トランプの大量強制送還計画 vs ハリスの「国境の壁」
10月27日放送のCBSのニュース番組「60 Minutes」で、トランプ政権時代のICE局長だったトーマス・ホーマンがトランプの大量強制送還計画について話した。
元警察官であり、国境警備隊員としての経験も持つ強面のホーマンを登場させたのは、CBSが意図した印象操作かもしれない。しかし、彼の説明はかなり曖昧で、具体的な内容には乏しいものだった。
ホーマンは「強制収容所」のようにはならないと断言しているが、大量強制送還とは一体何なのか。
対象は不法移民1,100万人、つまり米国人口の約3%に当たるのか?
ICEにはそれだけ多くの不法移民を捕獲・連行できるだけの職員がいないが、軍隊を使うのか?

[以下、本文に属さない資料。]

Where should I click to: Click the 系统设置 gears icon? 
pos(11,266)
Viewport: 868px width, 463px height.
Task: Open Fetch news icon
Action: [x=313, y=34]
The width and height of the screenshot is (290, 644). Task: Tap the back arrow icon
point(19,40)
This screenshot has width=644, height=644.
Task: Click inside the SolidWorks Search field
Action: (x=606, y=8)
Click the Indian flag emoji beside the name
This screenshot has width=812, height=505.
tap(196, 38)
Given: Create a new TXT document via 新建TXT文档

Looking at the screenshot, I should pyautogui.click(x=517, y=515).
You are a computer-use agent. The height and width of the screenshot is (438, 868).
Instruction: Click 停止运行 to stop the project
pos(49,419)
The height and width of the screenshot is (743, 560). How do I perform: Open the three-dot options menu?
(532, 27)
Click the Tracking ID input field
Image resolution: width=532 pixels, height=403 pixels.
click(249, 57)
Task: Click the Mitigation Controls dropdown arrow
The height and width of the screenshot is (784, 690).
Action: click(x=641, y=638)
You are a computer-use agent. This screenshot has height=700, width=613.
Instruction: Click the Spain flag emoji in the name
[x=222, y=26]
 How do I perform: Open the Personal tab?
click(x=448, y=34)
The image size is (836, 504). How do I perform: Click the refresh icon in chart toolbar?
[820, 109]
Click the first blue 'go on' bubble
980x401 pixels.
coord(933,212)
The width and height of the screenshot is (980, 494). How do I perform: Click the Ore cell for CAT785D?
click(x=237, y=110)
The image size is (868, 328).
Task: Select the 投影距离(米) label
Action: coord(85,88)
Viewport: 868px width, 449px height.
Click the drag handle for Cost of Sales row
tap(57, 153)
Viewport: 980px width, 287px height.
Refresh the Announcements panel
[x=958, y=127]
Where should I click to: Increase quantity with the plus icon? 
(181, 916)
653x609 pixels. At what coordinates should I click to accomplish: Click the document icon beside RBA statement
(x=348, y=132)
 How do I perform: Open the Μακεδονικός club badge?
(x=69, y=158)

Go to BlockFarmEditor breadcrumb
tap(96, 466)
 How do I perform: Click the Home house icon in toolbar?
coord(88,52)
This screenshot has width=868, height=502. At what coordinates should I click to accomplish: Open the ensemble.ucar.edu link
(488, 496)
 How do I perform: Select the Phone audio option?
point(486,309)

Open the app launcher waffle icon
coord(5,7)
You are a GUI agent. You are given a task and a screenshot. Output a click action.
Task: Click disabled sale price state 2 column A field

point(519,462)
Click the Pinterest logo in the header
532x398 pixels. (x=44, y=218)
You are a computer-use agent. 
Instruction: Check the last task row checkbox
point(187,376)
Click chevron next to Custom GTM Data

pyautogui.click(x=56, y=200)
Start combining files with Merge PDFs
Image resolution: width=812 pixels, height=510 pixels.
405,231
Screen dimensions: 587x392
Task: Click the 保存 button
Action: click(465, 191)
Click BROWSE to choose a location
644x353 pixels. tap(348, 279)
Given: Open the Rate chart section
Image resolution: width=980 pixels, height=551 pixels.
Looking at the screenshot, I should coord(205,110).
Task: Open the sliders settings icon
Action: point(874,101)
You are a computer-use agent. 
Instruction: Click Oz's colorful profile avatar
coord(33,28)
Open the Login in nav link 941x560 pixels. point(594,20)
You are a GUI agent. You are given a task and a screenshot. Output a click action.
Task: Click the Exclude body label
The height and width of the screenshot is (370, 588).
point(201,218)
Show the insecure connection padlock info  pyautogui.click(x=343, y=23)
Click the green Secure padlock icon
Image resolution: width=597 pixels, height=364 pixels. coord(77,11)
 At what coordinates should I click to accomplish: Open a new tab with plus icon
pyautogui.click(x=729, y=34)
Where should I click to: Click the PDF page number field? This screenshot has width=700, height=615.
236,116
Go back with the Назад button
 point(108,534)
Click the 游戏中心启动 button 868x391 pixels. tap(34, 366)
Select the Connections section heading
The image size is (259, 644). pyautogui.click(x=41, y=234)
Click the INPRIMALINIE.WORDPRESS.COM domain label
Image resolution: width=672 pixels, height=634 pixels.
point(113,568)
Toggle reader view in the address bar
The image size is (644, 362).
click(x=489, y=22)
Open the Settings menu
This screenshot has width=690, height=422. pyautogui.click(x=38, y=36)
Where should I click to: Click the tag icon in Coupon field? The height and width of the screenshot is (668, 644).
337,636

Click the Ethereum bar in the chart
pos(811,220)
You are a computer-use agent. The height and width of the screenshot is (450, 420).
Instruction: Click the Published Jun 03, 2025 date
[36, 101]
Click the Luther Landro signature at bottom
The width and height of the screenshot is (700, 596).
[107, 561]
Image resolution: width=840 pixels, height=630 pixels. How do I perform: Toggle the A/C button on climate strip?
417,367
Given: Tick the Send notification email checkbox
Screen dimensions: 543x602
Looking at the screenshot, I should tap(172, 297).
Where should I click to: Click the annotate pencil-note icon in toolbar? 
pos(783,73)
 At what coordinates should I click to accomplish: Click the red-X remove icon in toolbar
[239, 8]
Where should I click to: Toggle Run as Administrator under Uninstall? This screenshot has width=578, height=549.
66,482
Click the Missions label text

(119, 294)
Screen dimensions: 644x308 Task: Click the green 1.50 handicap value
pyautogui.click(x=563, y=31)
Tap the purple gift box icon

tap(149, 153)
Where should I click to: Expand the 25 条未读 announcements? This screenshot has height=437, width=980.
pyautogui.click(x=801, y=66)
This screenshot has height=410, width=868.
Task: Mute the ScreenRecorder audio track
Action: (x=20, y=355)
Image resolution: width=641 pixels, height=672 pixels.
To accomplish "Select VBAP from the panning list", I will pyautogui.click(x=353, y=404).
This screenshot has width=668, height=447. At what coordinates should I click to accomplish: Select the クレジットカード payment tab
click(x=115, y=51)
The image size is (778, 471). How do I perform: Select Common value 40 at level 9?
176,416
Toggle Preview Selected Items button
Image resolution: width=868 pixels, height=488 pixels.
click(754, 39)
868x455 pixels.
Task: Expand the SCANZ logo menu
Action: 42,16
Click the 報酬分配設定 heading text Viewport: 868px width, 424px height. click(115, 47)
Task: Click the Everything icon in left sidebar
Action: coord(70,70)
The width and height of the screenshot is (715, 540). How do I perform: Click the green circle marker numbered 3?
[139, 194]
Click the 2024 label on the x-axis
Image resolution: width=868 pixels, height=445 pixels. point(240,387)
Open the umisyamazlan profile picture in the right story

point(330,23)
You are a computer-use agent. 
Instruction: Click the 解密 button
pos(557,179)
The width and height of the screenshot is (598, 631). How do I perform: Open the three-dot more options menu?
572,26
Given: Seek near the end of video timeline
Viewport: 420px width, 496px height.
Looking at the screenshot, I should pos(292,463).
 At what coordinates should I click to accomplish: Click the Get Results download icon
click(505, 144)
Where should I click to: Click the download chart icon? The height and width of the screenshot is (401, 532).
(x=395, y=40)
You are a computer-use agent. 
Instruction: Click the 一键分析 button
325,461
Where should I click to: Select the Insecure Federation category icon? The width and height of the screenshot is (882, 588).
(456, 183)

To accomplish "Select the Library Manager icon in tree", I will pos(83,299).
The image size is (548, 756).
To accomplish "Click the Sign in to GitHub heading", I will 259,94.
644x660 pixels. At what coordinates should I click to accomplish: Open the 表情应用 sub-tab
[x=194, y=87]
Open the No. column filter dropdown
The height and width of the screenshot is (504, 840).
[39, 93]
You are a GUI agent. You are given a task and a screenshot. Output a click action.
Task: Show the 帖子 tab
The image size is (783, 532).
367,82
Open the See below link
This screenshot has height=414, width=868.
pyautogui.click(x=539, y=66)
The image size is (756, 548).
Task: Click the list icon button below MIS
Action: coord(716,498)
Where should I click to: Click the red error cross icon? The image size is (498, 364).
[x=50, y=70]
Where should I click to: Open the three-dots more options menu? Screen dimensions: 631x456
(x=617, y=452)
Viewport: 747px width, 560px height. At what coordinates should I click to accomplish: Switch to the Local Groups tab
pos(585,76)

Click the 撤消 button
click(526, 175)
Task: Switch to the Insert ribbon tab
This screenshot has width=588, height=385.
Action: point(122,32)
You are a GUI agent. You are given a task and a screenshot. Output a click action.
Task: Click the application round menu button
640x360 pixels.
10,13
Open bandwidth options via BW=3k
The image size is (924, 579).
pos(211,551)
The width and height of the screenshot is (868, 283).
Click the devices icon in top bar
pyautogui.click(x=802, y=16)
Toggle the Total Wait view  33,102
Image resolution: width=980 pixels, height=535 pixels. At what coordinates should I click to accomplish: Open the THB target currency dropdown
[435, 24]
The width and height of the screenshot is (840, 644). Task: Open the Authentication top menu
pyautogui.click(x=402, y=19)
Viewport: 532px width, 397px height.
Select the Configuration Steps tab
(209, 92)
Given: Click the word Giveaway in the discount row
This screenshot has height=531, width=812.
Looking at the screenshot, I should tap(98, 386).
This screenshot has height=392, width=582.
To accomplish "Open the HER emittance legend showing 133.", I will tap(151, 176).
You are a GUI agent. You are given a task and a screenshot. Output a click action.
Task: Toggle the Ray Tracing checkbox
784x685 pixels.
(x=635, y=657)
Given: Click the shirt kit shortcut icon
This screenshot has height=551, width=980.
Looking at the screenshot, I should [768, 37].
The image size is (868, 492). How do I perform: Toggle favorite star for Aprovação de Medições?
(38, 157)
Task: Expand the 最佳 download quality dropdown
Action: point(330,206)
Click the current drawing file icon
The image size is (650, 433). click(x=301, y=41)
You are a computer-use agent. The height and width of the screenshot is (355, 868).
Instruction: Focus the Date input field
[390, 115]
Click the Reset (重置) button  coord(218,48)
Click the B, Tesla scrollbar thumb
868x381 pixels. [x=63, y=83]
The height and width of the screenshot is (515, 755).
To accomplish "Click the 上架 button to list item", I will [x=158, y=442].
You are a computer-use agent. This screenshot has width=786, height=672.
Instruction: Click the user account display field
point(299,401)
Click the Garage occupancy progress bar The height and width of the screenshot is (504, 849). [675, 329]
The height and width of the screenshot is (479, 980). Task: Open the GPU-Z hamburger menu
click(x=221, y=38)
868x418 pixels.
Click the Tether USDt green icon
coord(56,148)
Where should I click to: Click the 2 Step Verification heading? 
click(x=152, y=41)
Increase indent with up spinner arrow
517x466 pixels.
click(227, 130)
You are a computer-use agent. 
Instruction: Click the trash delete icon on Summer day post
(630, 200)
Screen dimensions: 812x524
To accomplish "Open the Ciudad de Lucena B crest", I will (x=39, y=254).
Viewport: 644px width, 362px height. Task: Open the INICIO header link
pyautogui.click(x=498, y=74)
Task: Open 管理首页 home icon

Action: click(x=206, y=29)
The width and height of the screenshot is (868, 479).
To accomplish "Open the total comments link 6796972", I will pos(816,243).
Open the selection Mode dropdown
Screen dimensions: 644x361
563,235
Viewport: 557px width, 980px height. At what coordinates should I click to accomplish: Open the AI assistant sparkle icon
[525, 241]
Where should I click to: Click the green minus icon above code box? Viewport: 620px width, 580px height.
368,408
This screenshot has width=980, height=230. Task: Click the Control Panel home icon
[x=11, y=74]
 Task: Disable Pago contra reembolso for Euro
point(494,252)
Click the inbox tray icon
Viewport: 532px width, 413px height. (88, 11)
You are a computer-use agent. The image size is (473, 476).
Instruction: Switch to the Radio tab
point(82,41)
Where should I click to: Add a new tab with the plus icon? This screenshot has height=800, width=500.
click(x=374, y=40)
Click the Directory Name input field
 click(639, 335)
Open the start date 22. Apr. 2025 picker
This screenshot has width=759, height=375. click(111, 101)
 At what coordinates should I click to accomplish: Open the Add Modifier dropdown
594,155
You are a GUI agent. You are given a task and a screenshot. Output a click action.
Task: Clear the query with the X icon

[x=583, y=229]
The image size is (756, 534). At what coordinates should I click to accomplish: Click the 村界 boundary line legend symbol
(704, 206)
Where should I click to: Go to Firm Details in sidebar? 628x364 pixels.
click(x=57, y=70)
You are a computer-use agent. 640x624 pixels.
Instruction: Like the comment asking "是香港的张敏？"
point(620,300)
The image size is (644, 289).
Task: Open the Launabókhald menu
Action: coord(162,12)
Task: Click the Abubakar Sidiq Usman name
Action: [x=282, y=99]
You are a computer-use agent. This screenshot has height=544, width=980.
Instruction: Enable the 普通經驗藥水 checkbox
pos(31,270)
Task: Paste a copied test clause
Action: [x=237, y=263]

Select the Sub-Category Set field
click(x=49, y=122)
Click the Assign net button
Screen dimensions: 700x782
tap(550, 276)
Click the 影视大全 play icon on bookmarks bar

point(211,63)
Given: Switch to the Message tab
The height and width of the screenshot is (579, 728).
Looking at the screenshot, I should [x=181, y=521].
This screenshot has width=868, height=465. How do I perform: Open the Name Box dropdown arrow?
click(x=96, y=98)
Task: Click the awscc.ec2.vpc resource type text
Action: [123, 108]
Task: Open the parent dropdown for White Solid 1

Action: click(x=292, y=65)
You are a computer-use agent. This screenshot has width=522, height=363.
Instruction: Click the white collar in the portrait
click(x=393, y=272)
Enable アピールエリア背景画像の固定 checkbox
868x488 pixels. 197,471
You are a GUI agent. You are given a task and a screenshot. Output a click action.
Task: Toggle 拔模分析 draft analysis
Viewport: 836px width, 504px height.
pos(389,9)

強制送還には移民裁判の判決が必要だが、それだけの案件を裁くための裁判官はどこにいるのか?
裁判が終わるまでの収容施設はどうするのか?
アメリカで生まれた子供はどうなるのか?
労働者不足や経済への影響はどう対処するのか?
アメリカとの条約がない国は強制送還される国民を受け入れるのか?
実施にかかるコストはいくらになるのか?
こうした問いに対し、ホーマンは「国家安全をお金に代えることはできない」と答えている。
ハリスの国境の壁
同番組は以前、ハリスにもインタビューを行った。ハリスは「なぜ国境からの不法移民を野放しにしたのか」という質問に対し、「我々は国境管理のための政策を実行し、その結果、不法移民が半減した」と回答した。
問題は、その政策が実行されたのが、政権発足から3年半も経過し、大統領ディベート直前の今年6月だったという点だ。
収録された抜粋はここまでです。